Что же касается других, нашедших свою гибель у старой воронки, я соврал, что они приняли смерть от рук Терея и той женщины — настолько внезапно, что не успели даже двинуться с места. Тело Терея всплыло на поверхность, а вот женщину с Эрлом-младшим сколько ни искали, так и не нашли. Сидя в допросной, я вновь и вновь вспоминал, как они падают, утопая в темной зыби; женщина, вцепившись мертвой хваткой, увлекла своего пленника куда-то в безвестные подземные протоки.

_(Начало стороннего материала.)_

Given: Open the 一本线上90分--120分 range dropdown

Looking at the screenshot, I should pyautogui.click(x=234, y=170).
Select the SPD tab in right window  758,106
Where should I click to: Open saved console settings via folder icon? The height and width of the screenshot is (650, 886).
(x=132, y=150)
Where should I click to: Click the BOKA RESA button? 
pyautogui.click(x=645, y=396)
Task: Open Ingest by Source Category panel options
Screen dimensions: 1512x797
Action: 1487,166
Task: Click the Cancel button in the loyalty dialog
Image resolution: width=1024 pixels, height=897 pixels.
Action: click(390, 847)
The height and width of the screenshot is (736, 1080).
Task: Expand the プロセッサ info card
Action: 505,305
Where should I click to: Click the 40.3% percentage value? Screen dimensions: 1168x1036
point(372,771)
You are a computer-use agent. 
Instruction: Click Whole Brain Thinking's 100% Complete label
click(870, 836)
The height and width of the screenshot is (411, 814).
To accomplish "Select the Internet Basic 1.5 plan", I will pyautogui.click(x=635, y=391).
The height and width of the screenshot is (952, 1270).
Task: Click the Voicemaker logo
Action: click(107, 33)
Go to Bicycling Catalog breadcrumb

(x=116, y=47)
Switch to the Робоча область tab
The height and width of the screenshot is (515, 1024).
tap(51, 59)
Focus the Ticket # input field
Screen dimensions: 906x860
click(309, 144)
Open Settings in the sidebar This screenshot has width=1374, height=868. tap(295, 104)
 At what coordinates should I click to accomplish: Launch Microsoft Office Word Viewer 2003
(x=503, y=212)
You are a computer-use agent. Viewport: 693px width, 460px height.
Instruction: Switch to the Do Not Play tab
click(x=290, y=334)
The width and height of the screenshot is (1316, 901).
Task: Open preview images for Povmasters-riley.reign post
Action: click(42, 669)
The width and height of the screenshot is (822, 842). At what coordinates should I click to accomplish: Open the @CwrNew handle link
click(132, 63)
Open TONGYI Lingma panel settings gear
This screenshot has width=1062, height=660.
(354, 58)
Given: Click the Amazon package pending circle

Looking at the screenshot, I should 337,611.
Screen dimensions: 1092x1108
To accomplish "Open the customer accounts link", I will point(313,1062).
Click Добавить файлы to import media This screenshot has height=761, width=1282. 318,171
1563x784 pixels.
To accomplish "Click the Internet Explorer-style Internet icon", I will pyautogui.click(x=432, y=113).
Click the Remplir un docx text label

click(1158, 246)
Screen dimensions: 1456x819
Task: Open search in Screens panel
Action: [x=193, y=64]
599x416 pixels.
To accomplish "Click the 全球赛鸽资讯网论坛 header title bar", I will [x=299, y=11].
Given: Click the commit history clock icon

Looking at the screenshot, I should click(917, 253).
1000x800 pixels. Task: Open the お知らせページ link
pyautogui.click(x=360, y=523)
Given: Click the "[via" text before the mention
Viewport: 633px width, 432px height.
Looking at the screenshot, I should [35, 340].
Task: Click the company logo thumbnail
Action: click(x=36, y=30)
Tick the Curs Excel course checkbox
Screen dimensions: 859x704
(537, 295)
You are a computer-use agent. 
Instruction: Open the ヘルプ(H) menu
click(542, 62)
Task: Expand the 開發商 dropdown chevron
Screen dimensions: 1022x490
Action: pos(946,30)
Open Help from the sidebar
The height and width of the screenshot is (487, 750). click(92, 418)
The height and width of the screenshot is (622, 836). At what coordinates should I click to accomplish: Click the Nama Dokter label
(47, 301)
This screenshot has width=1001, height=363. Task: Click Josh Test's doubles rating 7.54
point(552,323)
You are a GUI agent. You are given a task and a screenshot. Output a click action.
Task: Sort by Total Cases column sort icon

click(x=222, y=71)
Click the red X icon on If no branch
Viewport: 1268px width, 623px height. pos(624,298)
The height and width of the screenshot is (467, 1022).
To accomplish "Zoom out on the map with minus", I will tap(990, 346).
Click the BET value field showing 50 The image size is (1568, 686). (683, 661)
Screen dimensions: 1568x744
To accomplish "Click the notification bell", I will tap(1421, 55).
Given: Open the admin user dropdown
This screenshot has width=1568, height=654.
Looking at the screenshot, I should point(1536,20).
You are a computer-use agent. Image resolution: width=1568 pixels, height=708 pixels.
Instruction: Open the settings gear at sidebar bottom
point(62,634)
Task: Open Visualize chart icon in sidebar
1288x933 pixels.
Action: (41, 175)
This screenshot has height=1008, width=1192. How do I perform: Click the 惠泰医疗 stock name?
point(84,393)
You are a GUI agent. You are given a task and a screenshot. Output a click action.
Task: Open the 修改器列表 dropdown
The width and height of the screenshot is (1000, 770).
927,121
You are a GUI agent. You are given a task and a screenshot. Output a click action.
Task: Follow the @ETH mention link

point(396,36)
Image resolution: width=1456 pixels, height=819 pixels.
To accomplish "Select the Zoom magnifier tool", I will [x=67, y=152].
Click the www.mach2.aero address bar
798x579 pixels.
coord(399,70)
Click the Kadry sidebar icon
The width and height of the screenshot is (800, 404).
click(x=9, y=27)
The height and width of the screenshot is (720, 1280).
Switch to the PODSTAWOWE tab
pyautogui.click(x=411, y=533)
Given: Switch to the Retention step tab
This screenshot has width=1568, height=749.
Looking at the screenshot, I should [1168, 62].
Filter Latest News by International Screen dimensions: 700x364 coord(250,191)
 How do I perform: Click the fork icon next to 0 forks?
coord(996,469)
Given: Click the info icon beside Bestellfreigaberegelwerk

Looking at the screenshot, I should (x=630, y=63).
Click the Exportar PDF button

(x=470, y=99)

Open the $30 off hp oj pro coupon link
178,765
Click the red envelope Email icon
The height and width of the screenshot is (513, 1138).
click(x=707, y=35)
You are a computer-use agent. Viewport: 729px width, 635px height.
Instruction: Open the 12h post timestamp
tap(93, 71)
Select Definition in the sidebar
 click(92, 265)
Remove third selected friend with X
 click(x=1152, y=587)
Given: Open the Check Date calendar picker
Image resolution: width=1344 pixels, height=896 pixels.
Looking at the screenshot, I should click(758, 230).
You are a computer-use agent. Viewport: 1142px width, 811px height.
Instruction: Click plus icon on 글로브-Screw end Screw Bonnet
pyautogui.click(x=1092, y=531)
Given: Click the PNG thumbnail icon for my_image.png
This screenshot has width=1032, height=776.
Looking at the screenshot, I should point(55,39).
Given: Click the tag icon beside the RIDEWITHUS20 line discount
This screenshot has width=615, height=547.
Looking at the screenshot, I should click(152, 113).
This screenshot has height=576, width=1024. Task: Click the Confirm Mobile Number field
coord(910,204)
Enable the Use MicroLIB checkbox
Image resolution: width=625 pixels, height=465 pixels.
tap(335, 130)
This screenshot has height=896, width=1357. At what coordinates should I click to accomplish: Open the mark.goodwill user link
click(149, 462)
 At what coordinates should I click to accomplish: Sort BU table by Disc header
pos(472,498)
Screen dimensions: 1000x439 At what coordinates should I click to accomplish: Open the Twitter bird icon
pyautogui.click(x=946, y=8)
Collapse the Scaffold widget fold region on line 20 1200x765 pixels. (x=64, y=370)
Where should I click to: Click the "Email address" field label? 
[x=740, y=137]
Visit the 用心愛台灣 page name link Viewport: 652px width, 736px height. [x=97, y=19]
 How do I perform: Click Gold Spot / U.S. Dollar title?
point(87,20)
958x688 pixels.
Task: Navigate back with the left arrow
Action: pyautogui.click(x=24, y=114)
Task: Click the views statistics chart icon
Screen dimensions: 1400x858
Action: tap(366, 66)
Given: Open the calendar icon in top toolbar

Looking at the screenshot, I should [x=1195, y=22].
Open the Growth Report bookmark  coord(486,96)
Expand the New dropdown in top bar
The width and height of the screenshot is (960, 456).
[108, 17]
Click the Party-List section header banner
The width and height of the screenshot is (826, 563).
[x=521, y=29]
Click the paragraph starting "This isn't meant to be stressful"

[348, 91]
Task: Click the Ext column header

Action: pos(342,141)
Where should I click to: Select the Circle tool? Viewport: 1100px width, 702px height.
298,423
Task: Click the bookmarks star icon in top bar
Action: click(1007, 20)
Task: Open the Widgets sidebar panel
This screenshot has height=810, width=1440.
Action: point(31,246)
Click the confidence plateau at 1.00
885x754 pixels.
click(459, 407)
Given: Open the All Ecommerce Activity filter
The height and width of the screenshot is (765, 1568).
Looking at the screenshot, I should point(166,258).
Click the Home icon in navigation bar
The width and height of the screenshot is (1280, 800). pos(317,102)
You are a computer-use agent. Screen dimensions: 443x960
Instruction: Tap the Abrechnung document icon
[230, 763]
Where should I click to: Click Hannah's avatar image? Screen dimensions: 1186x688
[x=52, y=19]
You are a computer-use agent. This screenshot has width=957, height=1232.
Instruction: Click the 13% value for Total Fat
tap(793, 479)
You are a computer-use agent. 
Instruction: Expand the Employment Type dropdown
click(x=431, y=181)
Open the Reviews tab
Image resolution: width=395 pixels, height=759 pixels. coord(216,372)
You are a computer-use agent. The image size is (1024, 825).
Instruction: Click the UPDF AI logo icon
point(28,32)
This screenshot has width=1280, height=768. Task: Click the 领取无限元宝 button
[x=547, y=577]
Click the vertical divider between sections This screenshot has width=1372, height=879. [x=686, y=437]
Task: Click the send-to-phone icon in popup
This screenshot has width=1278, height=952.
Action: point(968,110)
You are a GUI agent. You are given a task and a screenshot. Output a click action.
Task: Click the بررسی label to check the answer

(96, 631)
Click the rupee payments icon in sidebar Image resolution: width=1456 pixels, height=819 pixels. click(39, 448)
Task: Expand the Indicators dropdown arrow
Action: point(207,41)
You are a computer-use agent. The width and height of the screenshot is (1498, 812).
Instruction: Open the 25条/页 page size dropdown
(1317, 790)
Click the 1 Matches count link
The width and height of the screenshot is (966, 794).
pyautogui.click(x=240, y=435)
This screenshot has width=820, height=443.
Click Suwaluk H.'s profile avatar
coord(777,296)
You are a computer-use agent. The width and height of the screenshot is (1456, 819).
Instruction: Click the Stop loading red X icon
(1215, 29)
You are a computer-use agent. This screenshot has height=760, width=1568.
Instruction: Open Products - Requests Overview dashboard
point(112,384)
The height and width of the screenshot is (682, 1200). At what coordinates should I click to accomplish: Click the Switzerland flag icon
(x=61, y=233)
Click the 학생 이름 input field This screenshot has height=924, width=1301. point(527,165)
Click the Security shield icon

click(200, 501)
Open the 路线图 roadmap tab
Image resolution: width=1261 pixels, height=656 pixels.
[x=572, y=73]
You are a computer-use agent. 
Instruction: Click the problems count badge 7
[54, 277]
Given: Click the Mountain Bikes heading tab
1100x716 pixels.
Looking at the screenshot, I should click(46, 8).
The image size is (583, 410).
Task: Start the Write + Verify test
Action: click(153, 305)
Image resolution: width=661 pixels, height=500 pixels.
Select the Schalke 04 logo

У терминала чарльстонского аэропорта стоял лимузин с тонированными стеклами (поднятыми, чтобы никто не видел сидящих внутри). Когда я с сумкой в руке шел ко входу, одно из стекол медленно поехало вниз, явив Эрла Ларусса-старшего.
— Мой сын… — произнес он, дождавшись, когда я приближусь.
— Мертв, как я и сообщил полиции.
Его губы тряслись, в глазах горели слезы. Я не чувствовал к нему ровным счетом ничего.
— Вы знали, — сказал я. — Знали о том, что совершил ваш сын. С той самой ночи, как он пришел домой весь в ее крови. Разве он не рассказал вам? Рассказал. И молил о помощи. И вы ему ту помощь оказали, чтобы спасти его от суда, а вашу семью от бесчестья. И ту бросовую землю удерживали из расчета, что случившееся на ней останется тайным, забудется. А потом явился Бауэн и вас заарканил, и вы вдруг обнаружили, что сами себе уже не хозяин. У вас в доме распоряжались его люди, и — хотите мою догадку? — он вымогал деньги, требовал их с ножом у горла, все больше и больше. Сколько вы ему дали, мистер Ларусс? Хватит, чтобы выпустить под залог Фолкнера?
Меня Эрл-старший, в сущности, уже не видел. Он был весь в прошлом, тонул в горе и безумии, которые его со временем и доконают.
— В этом городе мы почитаемся за царственных особ, — шептал он. — Мы здесь с самого его рождения. Мы часть истории, и наше имя здесь живет веками.
— Ваше имя теперь умрет вместе с вами, а заодно в могилу сойдет и ваша история.